C'est au fur à mesure des années, au gré des rencontres, que la clientèle d'habituées qui se crée que « Chez Larrieu » va acquérir un petit supplément d'âme. Ainsi, une vieille voile appartenant à un illustre navigateur et offerte par un client passionné de bateau, viendra prendre place naturellement au plafond en tant que tenture. Poissons lunes, coraux des caraïbes ramenés par des clients, mais aussi piments d'Espelette et affiches corses cohabitent gaiement. « Je n'oublie pas mes origines - je suis d'origine corse - mais je suis né aussi ici, dans un des quartiers les plus pauvres de Marseille ». C'est donc dans un souci de ne pas dénaturer le charme pittoresque de ce petit port de pêche, qu'il a choisi de laisser une devanture délibérément modeste. « Jusqu'en 1983, c'était une cabane de pêcheur tout en bois avec les toilettes à l'extérieur. C'était le seul restaurant de l'Estaque comme ça, avec une avancée sur la mer, et c'était très typique » semble-t-il regretter. La salle du bas, lieu pourtant très exposé, visuellement parlant, relève du même esprit et possède en plus l'avantage d'après Hervé Larrieu « de privilégier l'intérieur et non l'extérieur et donc de donner la priorité à ma clientèle d'habitués ».
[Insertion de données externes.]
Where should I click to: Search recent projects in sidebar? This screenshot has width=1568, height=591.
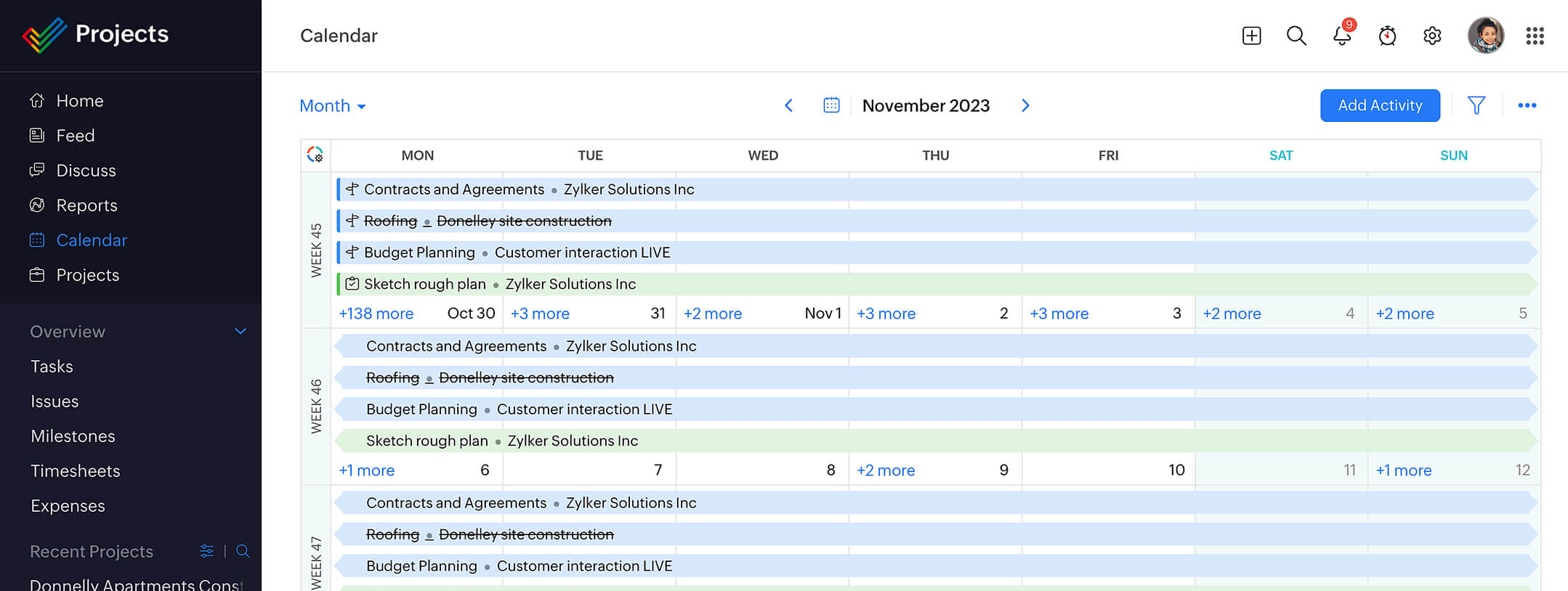pyautogui.click(x=243, y=551)
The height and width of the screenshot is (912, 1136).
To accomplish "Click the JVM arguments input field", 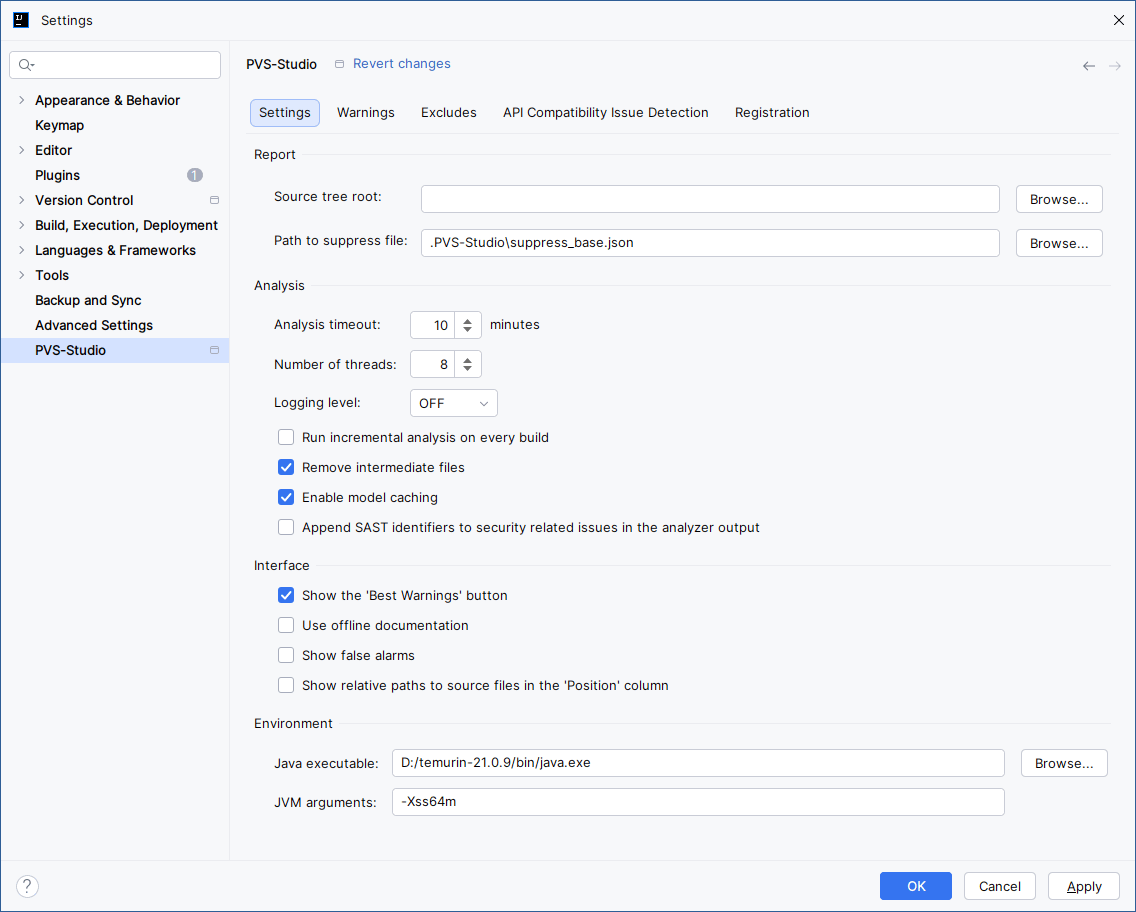I will [697, 802].
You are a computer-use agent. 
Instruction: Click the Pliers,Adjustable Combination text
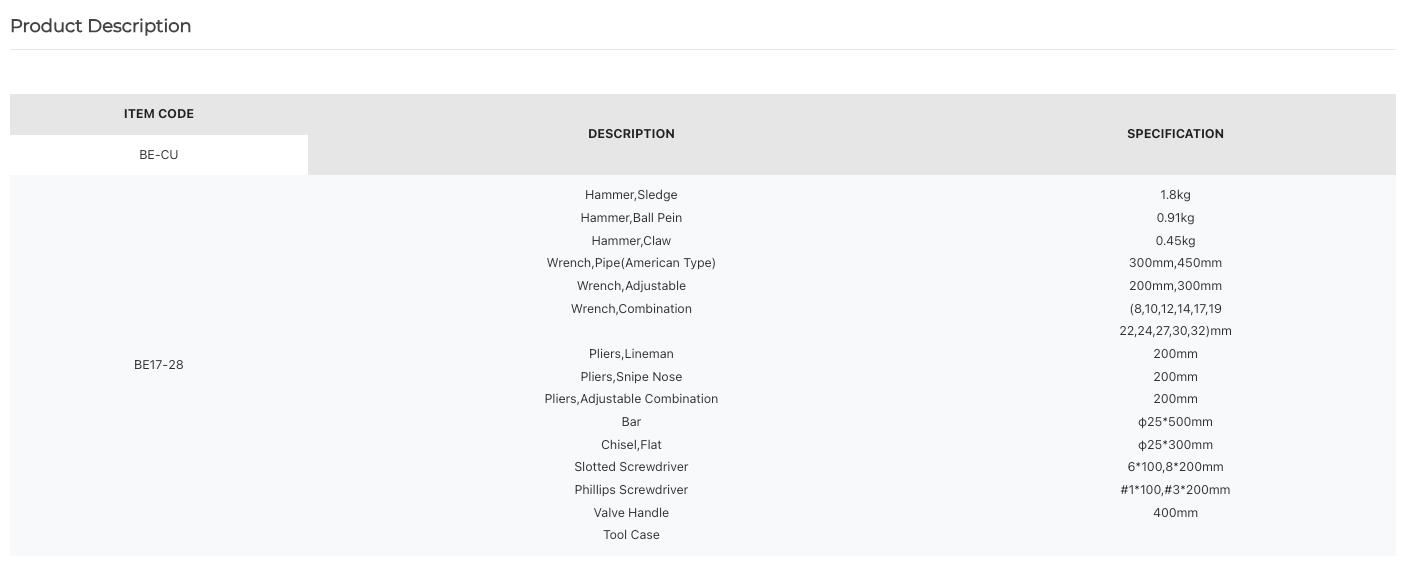click(x=631, y=399)
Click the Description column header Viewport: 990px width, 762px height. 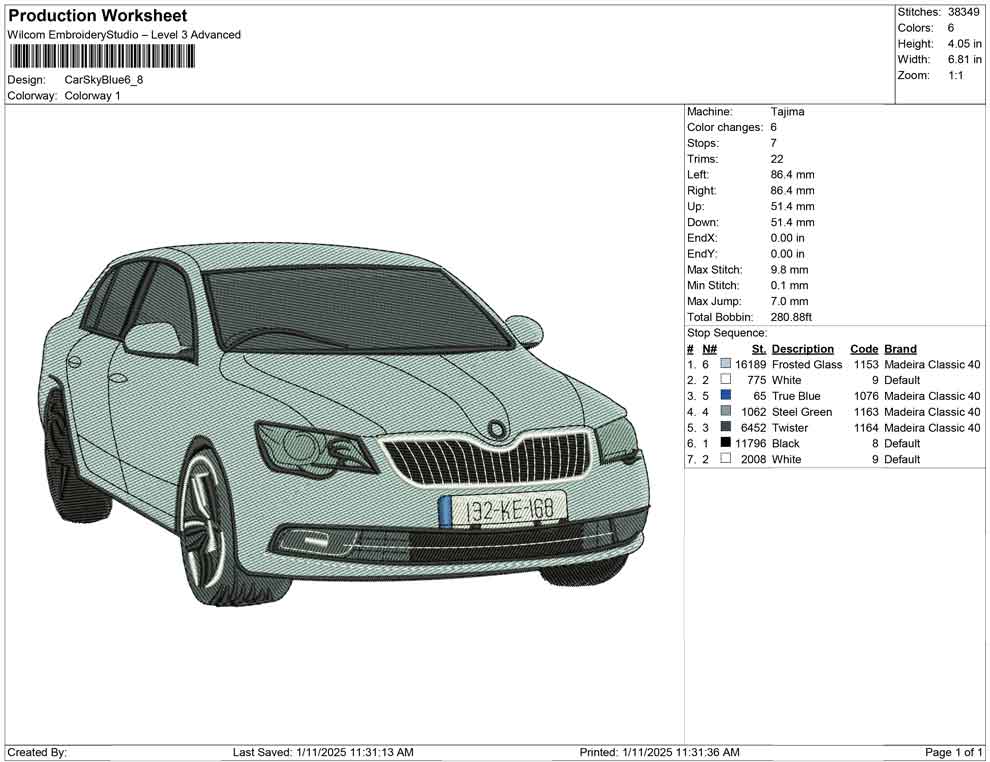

Cette salle, que l'on découvre lorsque l'on entre dans l'établissement, mélange sans complexe comptoir « pour l'apéro », épicerie fine « pour les amis » et entrepôt personnel « du bois flottant que je stocke, car je me fabrique des meubles pour la maison », le tout dans une joyeuse cohérence qui ne laisse, toutefois, que peu de place à un quelconque protocole. Avec un ticket moyen entre 300 F et 400 F, le restaurant, qui n'officie que le midi, n'est pas dans une démarche prospective. Avec majoritairement une clientèle d'affaires, et une carte qui est à la hauteur d'une réputation dépassant les limites de la région Provence-Alpes-Côte d'Azur, notre homme dit « Travailler à l'ancienne et donc favoriser la qualité à la quantité ». Sa carte s'inscrit également entre respect des recettes qui ont contribué au succès du restaurant et créativité personnelle : on y trouve bouillabaisse de roche et autres poissons sauvages grillés mais également des plats d'influences corses et italiennes comme son dessert corse maison, composé de crème de châtaigne, de mandarines confites, chocolat fondu et boule de glace à la châtaigne.
Avec une clientèle d'habitués mais qui peut faire des centaines de kilomètres pour venir goûter ses poissons sauvages, une clientèle méditerranéenne et multiculturelle et néanmoins des tarifs sélectifs, on peut dire que Hervé Larrieu a décidément l'art de cultiver les paradoxes. Mais c'est parce qu'il a choisi de rester lui-même avec ses racines familiales et son vécu, et que son établissement lui ressemble, qu'on est tellement sous le charme d'une décoration unique en son genre !!